Suzanne Braun Levine
Huff/Post 50
My friend Anne just turned 60, and she looks great. She has a great job, the capstone to a great career. She has two kids she adores and two ex-husbands she doesn’t. She is full of energy and curiosity and has tons of friends. But no “boyfriend” (to resurrect a term from the past) to do things with, to have sex with (or not), to laugh with, but not necessarily to get serious with (though that would be nice).
She nags her friends to find someone for her, but so far she has not been fixed up once. I used to wrack my brain looking for someone suitable (I happen to think a younger, less powerful guy would be ideal) but now I am wracking my brain for ways to persuade her to try an online dating service. For one thing, it would expand the universe of contacts beyond the six degrees of separation we live in.
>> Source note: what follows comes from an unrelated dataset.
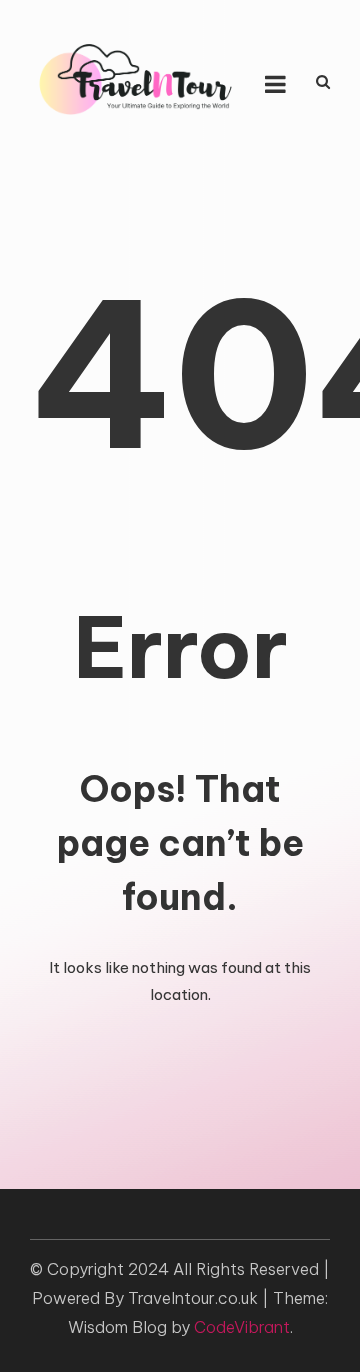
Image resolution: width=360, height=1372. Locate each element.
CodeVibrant (242, 1327)
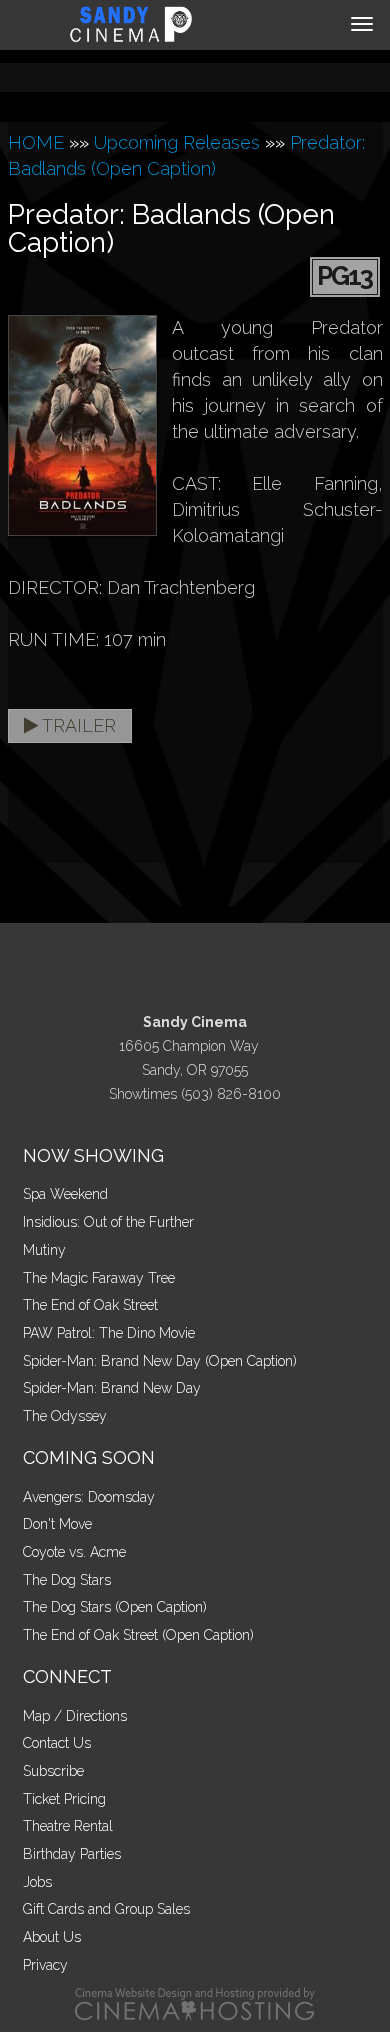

For another, the Anne we are looking to match up with someone suitable is limited by history — who she has been, not who she can still become.
Having written a book about the subject (How We Love Now: Women Talk About Intimacy After Fifty). I hear story after story about serendipity, rekindled romance, and true love — all found on the Internet. Not to mention the queen of domesticity Martha Stewart and novelist Joyce Maynard, two recent success stories. I know of a 25-year-old rebel who found a woman as tattooed as he was, a 35-year-old who posted the statement “I don’t want to mess around; I am looking to get married” and met the love of her life (a millionaire, no less) and I know numerous women Anne’s age who have met “unlikely” matches who have turned out to be terrific dates.